**How to complete this task:** From the first line of the entries through the line containing "Given: Click the", output everything exactly except the pictures.

**Records:**

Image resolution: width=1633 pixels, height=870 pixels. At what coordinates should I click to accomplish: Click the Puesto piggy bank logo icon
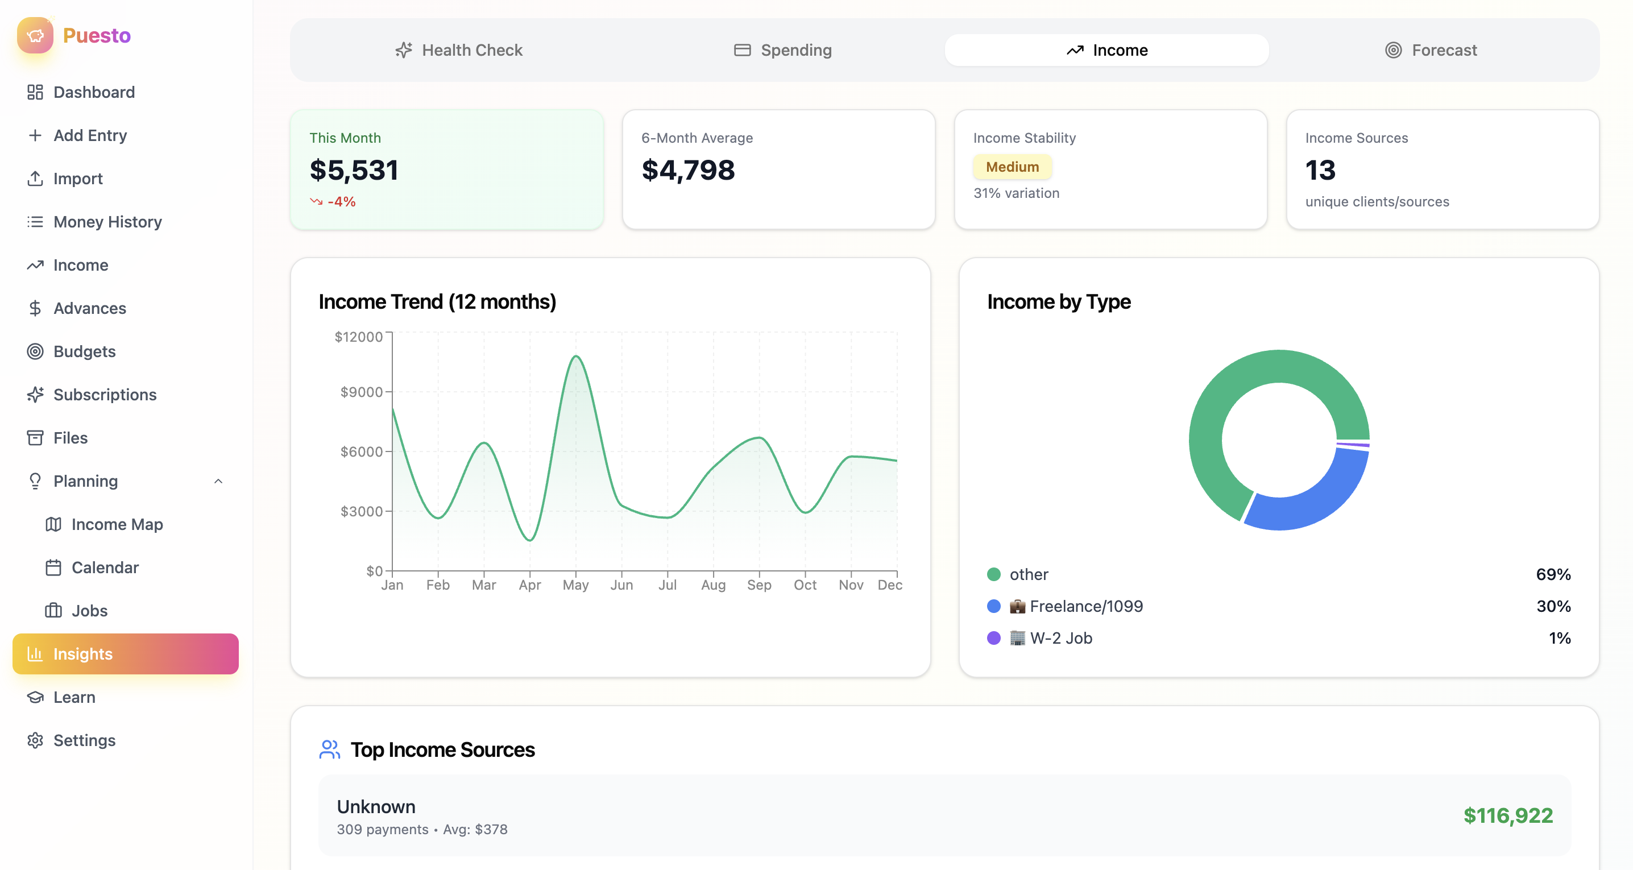[36, 36]
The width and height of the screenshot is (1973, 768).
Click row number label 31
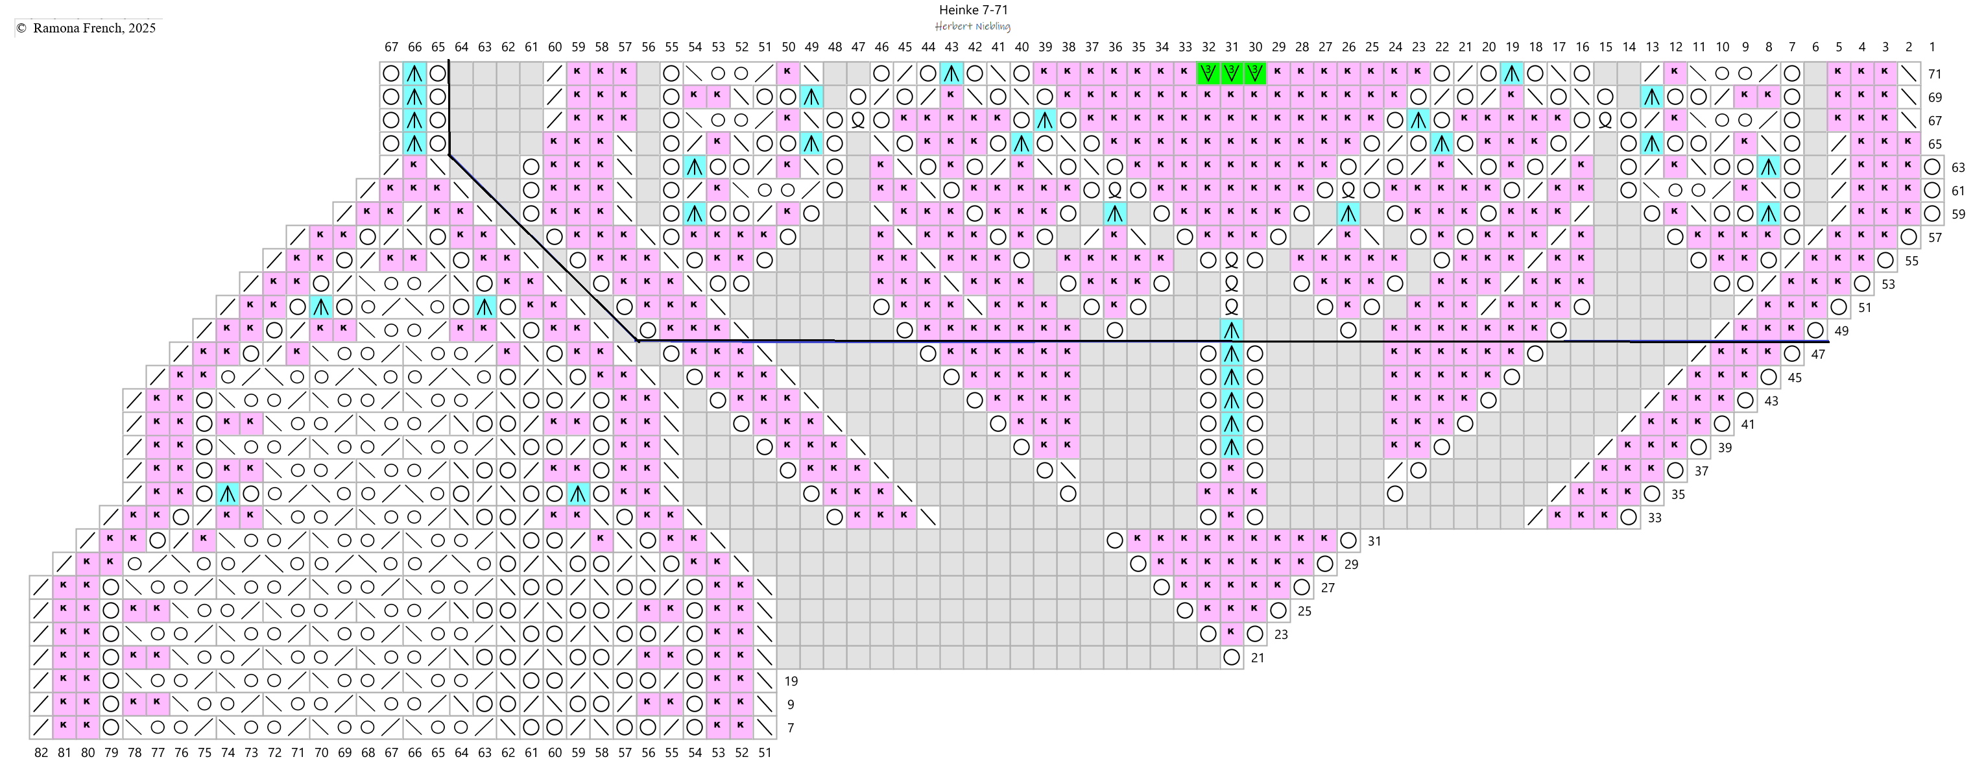point(1374,541)
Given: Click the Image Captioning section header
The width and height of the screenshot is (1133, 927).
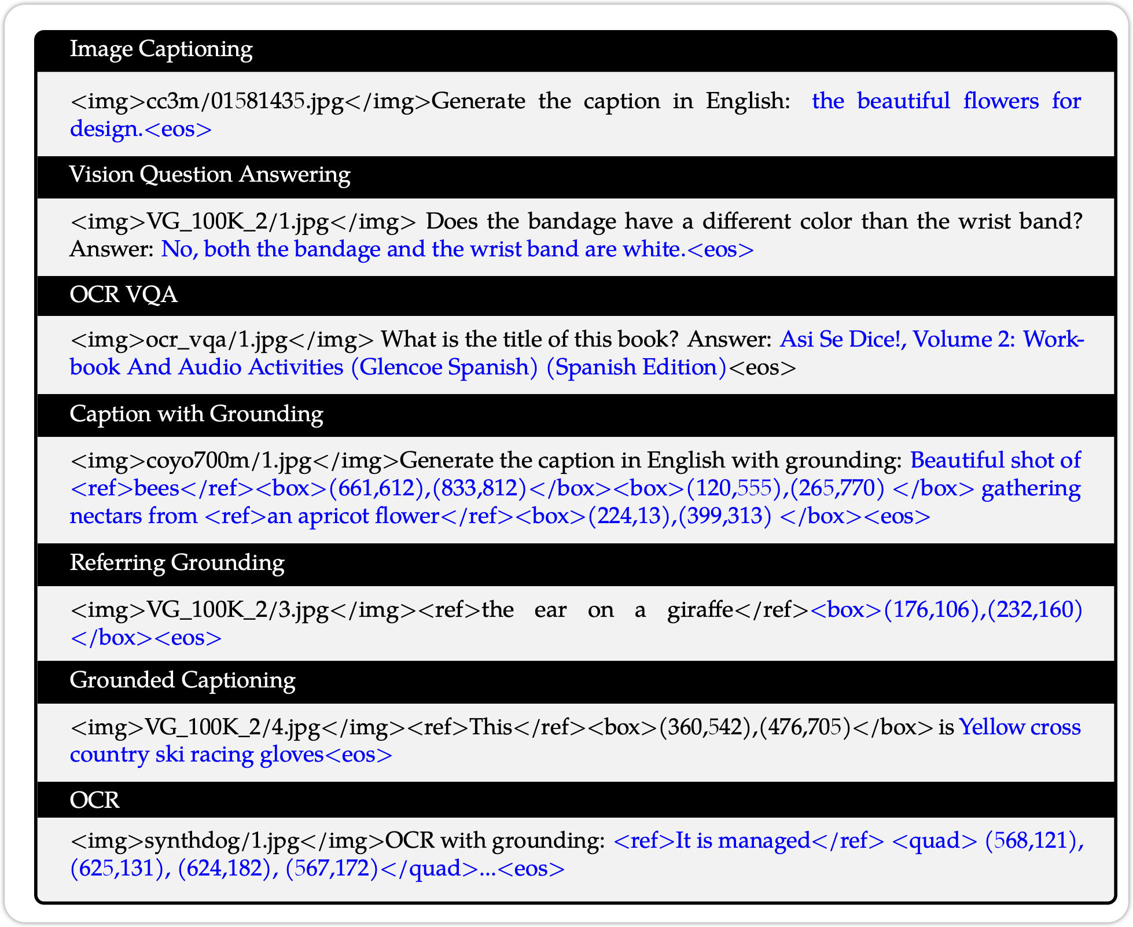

**Solution to this exercise:**
Image resolution: width=1633 pixels, height=870 pixels. At what coordinates should I click to accomplish: Click the Puesto piggy bank logo icon
[36, 36]
The width and height of the screenshot is (1973, 768).
Click row number label 31
point(1374,541)
Given: Click the Image Captioning section header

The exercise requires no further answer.